• [Task description]:
Below are some records. Print exactly the lines between the one holding "Affaire Vincent L." and the one holding "septembre (569, 1345)", inclusive, and nothing else.
START Source data
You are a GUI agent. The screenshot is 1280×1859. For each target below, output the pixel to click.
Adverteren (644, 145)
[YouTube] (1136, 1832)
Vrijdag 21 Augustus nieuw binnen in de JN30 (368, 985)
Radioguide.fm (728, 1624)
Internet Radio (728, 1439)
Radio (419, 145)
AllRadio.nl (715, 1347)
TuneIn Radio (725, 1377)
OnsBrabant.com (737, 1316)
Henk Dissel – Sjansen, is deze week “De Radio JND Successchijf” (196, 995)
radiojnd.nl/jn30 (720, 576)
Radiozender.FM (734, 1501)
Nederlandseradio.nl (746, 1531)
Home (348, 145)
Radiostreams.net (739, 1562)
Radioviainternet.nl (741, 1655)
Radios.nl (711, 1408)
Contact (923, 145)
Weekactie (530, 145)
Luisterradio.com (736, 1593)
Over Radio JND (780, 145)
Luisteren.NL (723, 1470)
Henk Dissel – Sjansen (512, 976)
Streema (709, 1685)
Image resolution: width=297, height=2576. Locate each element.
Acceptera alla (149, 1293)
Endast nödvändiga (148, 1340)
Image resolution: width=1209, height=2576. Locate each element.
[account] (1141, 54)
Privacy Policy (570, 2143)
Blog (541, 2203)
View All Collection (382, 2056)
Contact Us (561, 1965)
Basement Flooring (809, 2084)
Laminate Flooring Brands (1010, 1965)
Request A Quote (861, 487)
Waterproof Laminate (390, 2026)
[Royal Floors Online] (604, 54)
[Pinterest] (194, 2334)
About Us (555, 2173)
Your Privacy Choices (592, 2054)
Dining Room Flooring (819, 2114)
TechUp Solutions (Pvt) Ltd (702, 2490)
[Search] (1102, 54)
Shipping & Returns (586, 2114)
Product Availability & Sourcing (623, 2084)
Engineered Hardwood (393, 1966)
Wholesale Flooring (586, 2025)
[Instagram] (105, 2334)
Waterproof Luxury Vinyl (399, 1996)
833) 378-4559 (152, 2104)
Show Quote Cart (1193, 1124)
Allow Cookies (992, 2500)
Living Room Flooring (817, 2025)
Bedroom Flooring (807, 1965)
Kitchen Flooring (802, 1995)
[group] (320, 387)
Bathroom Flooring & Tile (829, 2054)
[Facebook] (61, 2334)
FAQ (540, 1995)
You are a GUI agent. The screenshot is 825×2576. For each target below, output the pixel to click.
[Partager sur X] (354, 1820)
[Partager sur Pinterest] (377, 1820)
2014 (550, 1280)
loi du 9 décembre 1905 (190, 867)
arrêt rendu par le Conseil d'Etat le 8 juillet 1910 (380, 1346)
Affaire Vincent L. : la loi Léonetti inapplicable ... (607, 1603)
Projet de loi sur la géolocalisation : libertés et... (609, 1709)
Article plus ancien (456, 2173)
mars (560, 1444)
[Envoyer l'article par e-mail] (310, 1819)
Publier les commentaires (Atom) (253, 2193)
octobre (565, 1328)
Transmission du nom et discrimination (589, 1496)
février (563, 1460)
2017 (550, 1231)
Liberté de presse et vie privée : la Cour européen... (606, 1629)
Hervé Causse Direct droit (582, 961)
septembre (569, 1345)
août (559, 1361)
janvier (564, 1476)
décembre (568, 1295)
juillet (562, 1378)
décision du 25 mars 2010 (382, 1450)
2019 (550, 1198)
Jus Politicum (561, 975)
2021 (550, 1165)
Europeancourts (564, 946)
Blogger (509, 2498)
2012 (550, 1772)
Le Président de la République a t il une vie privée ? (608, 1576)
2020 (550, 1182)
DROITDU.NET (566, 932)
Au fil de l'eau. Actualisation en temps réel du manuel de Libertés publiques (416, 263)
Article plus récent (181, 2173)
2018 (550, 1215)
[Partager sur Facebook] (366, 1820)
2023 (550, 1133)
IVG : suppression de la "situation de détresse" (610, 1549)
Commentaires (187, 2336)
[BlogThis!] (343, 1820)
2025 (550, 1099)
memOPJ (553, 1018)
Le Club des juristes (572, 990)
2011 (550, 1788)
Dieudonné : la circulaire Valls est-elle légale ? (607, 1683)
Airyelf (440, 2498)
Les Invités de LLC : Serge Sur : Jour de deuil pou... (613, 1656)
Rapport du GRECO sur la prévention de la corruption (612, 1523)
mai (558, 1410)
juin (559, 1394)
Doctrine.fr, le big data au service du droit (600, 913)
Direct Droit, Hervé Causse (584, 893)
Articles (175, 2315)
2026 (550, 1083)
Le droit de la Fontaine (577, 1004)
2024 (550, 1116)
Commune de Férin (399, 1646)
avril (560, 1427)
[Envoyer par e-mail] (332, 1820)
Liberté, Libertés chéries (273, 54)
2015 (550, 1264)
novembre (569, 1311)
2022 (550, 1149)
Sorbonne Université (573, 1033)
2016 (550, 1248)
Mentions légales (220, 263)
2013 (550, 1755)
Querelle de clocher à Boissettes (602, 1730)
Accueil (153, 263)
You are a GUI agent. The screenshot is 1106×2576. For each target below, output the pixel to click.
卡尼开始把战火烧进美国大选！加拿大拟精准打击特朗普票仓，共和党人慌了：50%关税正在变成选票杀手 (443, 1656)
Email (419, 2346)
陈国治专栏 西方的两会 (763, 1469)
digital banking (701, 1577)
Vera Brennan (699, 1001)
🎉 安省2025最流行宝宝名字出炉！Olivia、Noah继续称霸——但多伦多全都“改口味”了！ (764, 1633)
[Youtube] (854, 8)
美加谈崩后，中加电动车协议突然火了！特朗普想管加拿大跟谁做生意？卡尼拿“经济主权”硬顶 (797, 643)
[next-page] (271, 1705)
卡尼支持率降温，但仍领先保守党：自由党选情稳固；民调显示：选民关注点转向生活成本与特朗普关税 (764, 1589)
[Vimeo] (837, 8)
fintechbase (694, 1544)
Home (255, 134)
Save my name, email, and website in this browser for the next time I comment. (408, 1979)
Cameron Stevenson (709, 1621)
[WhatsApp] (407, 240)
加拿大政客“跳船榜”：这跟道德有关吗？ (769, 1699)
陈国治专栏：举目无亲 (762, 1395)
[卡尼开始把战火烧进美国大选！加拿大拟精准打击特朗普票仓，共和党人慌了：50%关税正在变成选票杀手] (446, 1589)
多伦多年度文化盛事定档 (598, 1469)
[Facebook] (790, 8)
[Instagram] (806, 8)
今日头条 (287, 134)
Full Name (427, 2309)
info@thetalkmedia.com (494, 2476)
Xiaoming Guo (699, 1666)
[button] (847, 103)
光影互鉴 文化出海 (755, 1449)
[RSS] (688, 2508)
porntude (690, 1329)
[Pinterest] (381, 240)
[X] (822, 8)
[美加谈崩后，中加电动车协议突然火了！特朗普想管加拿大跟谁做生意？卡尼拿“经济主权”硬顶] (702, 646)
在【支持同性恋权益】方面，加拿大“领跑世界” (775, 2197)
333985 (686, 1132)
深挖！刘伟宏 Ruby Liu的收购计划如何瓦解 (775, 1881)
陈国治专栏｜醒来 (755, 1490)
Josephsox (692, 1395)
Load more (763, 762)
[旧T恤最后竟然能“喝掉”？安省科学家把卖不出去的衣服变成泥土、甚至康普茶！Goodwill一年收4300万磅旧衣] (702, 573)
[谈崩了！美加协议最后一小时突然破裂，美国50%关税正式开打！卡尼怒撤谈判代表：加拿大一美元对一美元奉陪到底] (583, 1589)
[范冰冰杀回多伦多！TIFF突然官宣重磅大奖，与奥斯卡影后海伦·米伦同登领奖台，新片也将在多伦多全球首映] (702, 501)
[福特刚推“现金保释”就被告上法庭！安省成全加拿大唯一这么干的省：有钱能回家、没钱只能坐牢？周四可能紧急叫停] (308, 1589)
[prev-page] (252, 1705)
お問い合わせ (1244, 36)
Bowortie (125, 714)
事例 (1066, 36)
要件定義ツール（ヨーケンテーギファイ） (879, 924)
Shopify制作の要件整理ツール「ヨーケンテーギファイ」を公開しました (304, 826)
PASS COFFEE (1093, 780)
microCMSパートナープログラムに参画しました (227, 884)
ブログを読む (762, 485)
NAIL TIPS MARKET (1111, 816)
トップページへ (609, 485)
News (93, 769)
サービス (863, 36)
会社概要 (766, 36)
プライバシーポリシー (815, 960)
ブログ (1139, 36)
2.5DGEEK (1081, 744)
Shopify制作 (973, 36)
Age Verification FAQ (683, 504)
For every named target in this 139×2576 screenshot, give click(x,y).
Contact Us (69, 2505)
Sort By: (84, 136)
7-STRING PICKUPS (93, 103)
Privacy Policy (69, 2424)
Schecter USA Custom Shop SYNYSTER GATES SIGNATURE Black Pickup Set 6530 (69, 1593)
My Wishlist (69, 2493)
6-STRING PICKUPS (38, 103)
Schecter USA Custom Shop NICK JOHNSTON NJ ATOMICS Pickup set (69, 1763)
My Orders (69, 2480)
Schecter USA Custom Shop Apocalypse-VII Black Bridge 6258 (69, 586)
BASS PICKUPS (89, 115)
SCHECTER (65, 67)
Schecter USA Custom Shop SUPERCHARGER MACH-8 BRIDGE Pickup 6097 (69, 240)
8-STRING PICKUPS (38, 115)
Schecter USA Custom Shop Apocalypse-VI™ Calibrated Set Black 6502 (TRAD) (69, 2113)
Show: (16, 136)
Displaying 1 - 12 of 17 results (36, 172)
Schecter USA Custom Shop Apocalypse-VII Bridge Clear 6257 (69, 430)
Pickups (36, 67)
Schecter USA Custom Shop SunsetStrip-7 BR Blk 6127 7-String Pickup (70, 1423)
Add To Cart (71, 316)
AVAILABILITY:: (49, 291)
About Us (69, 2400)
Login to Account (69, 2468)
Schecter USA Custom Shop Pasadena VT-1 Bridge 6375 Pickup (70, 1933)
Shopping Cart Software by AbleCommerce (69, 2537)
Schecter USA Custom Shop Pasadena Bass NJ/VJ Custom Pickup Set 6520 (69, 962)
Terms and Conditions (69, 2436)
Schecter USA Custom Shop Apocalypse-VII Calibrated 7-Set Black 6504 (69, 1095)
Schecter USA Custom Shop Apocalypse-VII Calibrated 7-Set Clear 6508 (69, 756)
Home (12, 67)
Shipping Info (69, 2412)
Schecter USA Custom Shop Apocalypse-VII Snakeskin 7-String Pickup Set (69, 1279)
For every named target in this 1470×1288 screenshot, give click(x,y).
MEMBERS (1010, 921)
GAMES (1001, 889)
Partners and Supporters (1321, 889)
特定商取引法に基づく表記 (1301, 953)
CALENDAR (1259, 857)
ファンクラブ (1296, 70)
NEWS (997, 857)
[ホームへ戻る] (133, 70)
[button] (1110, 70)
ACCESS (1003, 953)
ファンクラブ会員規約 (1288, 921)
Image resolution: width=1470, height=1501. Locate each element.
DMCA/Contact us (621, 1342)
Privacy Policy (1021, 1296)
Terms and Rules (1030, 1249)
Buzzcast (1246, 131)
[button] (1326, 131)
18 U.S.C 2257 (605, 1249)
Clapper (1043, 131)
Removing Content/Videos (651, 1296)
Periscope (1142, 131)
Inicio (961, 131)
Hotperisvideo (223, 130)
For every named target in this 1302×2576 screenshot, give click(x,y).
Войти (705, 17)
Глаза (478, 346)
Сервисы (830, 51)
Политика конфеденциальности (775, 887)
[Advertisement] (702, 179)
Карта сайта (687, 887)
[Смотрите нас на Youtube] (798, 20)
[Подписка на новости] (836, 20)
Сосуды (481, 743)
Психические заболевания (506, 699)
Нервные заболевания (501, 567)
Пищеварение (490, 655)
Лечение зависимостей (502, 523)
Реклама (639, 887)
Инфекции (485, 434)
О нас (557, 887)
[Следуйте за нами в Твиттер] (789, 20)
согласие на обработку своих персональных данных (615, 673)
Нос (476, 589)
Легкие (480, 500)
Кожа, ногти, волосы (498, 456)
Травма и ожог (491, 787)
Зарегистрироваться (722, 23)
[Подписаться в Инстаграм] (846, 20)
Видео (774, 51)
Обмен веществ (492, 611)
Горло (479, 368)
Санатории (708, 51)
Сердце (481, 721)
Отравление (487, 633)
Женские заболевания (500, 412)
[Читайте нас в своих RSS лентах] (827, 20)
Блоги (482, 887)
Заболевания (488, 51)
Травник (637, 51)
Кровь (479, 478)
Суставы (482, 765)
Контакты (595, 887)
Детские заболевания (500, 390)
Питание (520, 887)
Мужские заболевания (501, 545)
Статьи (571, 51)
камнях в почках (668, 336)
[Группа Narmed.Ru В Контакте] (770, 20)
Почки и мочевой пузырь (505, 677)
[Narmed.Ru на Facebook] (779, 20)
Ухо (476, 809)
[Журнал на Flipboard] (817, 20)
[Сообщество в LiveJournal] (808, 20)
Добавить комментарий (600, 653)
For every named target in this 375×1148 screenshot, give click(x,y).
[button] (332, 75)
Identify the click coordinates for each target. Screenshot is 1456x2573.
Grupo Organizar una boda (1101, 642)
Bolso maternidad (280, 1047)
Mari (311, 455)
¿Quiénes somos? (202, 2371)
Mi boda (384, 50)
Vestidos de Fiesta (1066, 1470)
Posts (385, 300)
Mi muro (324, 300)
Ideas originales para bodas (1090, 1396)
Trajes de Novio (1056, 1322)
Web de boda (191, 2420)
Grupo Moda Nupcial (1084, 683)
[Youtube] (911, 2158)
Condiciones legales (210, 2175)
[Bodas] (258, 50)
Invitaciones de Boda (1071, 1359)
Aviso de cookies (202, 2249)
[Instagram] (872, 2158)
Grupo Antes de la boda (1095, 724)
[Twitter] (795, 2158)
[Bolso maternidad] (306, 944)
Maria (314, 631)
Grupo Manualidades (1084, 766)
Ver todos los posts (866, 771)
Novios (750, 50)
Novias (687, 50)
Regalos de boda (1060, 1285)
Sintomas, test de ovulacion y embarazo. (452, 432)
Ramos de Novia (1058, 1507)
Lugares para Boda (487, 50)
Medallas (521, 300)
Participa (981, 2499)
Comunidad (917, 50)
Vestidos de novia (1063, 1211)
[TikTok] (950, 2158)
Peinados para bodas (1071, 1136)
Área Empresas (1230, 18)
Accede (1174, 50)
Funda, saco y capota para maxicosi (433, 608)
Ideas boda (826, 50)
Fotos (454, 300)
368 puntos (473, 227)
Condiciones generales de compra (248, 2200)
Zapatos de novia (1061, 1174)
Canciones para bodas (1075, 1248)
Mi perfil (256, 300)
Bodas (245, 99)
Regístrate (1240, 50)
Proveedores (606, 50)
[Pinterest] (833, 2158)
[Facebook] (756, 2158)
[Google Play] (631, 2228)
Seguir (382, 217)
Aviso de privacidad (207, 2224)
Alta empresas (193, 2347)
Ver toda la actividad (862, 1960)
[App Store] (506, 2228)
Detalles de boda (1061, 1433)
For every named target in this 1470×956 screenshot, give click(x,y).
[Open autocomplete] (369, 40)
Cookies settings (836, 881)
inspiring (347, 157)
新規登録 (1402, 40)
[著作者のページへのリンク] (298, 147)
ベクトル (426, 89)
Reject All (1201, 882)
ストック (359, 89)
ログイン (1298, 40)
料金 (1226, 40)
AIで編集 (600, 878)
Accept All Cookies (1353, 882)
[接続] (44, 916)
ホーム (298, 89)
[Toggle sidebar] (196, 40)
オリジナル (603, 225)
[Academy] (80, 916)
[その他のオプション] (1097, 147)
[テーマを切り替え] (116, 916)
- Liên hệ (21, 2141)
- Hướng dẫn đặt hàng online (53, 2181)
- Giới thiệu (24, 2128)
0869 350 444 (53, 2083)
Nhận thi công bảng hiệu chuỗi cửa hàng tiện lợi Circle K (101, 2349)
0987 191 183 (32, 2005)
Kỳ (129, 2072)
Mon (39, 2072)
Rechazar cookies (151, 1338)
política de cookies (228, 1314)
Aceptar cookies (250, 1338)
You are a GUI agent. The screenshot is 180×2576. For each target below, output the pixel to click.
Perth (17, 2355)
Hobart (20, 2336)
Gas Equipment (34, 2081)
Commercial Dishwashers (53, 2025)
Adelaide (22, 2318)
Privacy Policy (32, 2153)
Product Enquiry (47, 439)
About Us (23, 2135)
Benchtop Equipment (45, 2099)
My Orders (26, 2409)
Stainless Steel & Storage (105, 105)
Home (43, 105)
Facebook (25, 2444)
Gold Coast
END Source data
• [Solution for this exercise]:
Affaire Vincent L. : la loi Léonetti inapplicable ... (607, 1603)
Projet de loi sur la géolocalisation : libertés et... (609, 1709)
Article plus ancien (456, 2173)
mars (560, 1444)
[Envoyer l'article par e-mail] (310, 1819)
Publier les commentaires (Atom) (253, 2193)
octobre (565, 1328)
Transmission du nom et discrimination (589, 1496)
février (563, 1460)
2017 (550, 1231)
Liberté de presse et vie privée : la Cour européen... (606, 1629)
Hervé Causse Direct droit (582, 961)
septembre (569, 1345)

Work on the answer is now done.